● **SELECTION**
But your friends love it when you sing at karaoke, no matter what you sound like. And your mom doesn’t doxx you when you disagree with her about politics. She might even change your mind, or you might change hers.

The impact you can have on the people close to you can be just as great, or greater, than the impact you can have on the “world” through your internet voice. Possibly not in quantity, but certainly in quality.

Does that kind of make sense?

Coming back

Hey, I’m not saying you’re going to crack. But you might return to Facebook after a week or month or year away. It might be in a moment of weakness, or it might be something you do deliberately after careful consideration of the pros and cons.

People ask me if I’d consider leaving the internet again. I always say “no way.” Not that I regret my year off the internet. I just feel like I learned the lessons I needed to learn, and the immense positives of the internet — even the weird and scary places like Facebook — outweigh the cons.

One thing I always tell people, and it’s something I wish I did a better job of putting into practice, is to “keep it small.”

It’s a reference to Fahrenheit 451, which is a book I read when I was off the internet, but it’s is also now a hip cultural reference because there’s a Michael B. Jordan movie coming out.

● **COLLECTED MATERIAL**

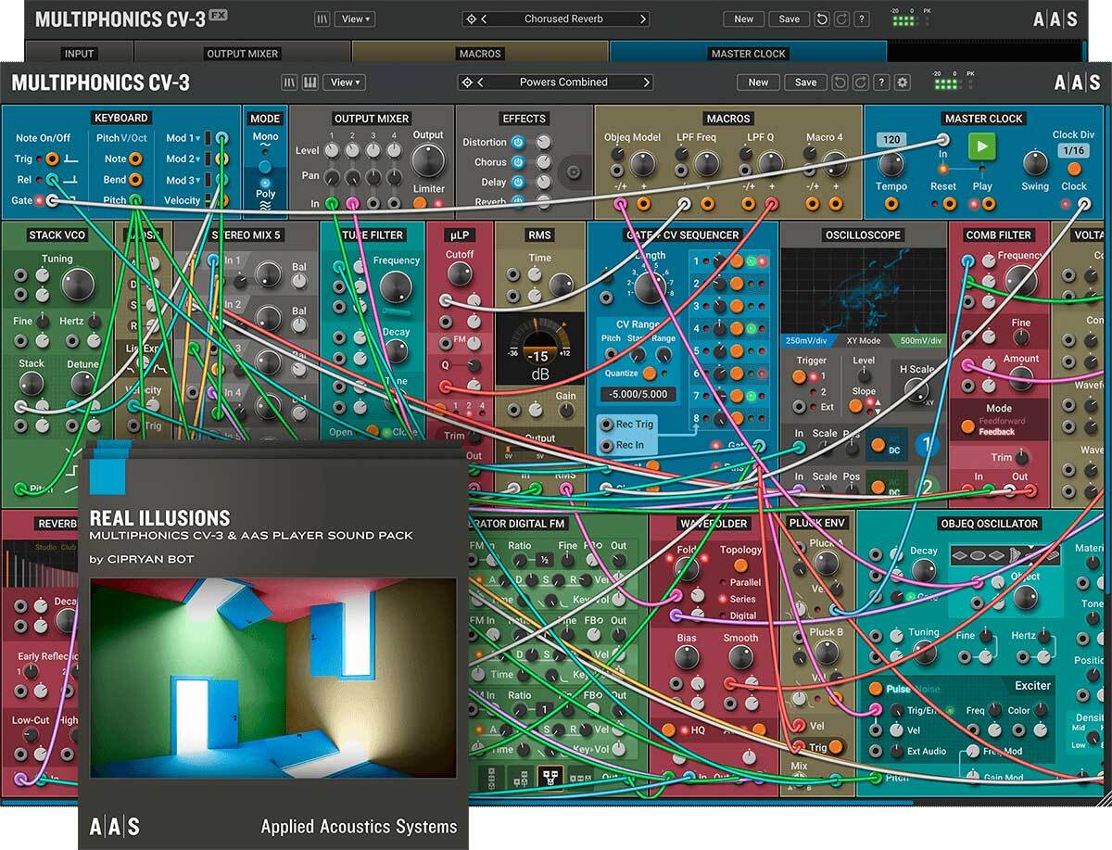Click the AAS logo at top right
Viewport: 1112px width, 850px height.
point(1078,82)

● **SET TASKS**
(a) According to the passage about quitting the internet, what book did the writer read while off the internet?
(b) Reproduce word for word the part of the passage about quitting the internet starting at "But your friends" and ending at "pros and cons.".
(c) The passage about quitting the internet mentions a possible return to Facebook. List the lengths of time away from Facebook that it gives for that return.

● **EXPECTED RESULTS**
(a) Fahrenheit 451

(b)
But your friends love it when you sing at karaoke, no matter what you sound like. And your mom doesn’t doxx you when you disagree with her about politics. She might even change your mind, or you might change hers.

The impact you can have on the people close to you can be just as great, or greater, than the impact you can have on the “world” through your internet voice. Possibly not in quantity, but certainly in quality.

Does that kind of make sense?

Coming back

Hey, I’m not saying you’re going to crack. But you might return to Facebook after a week or month or year away. It might be in a moment of weakness, or it might be something you do deliberately after careful consideration of the pros and cons.

(c) a week, a month, a year